━━━━━ Entries shown ━━━━━
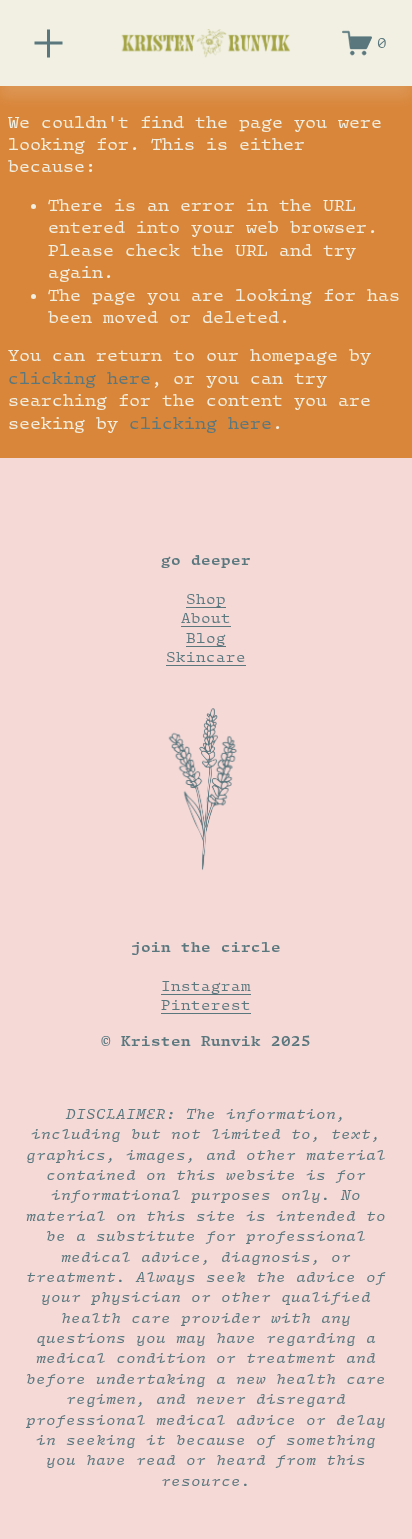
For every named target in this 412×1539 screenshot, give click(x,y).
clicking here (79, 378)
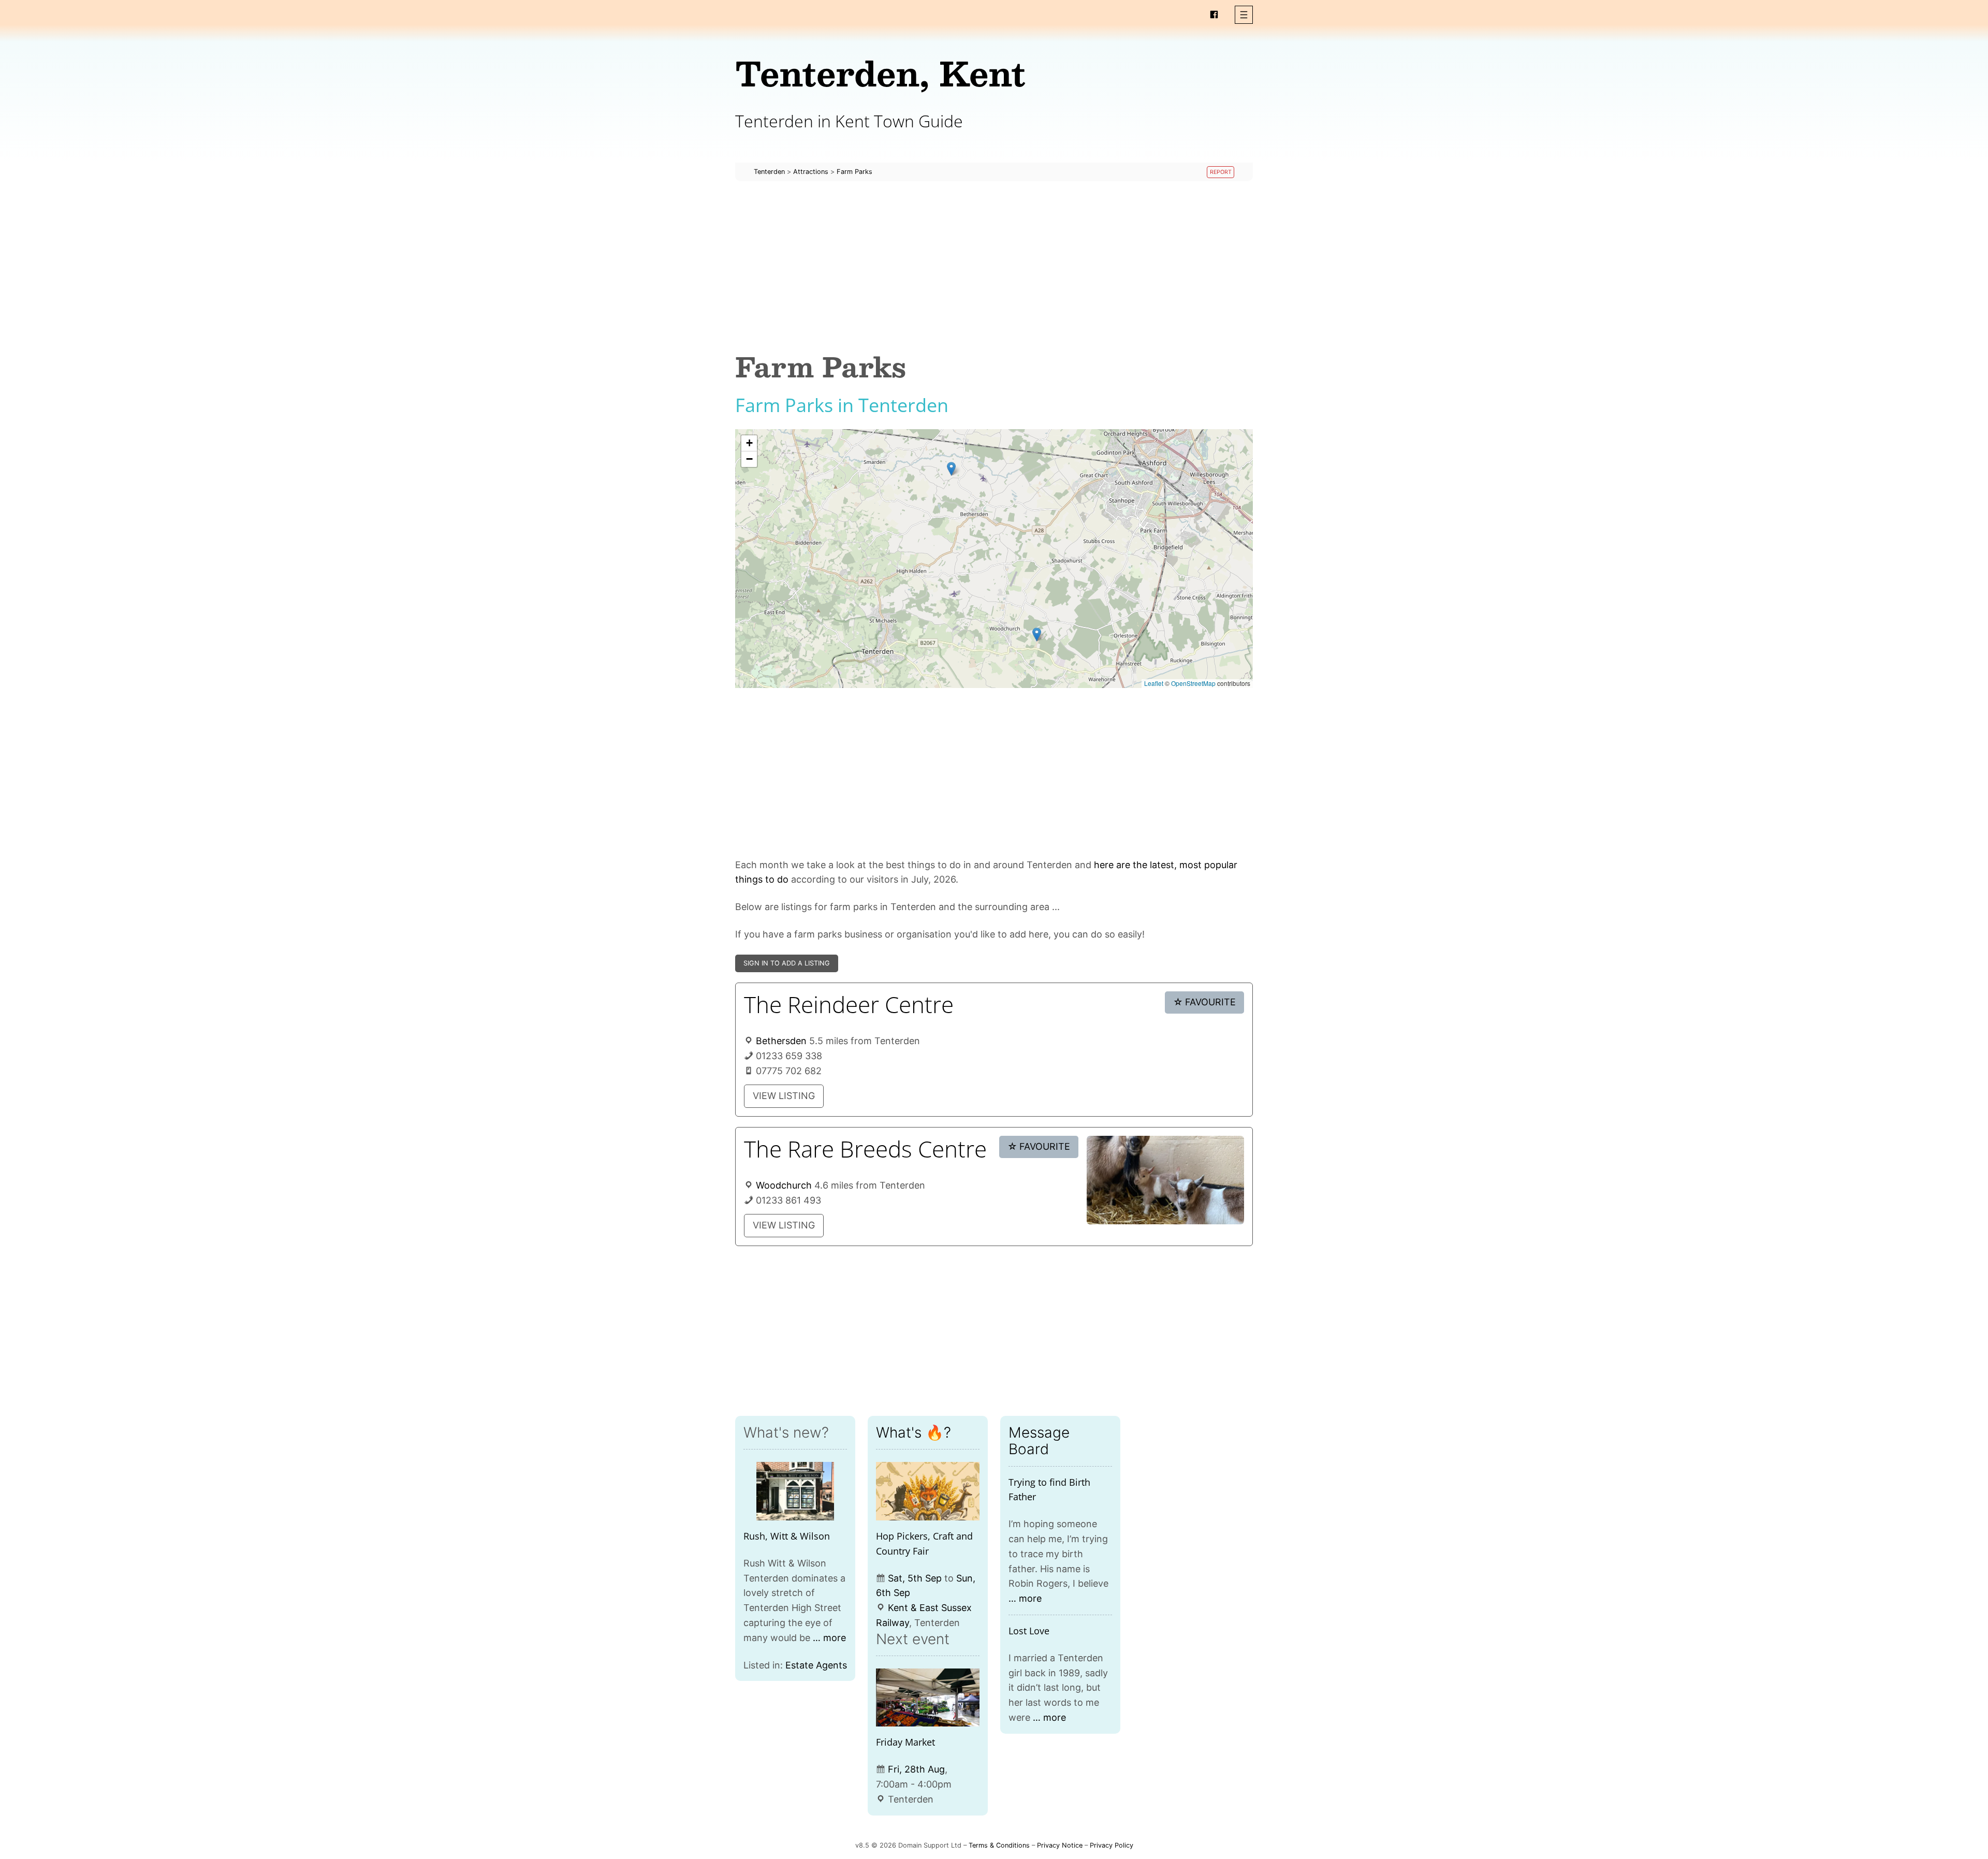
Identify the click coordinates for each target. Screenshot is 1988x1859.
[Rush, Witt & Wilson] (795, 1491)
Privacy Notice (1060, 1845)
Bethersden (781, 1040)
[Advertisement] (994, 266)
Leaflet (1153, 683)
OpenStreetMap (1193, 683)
━━━━━
▸ **Exercise**
Copy only the stretch running from the line containing "Bethersden (781, 1040)" to the final line of the entries, both ends included, exactly as it stands.

▸ **Written answer**
Bethersden (781, 1040)
[Advertisement] (994, 266)
Leaflet (1153, 683)
OpenStreetMap (1193, 683)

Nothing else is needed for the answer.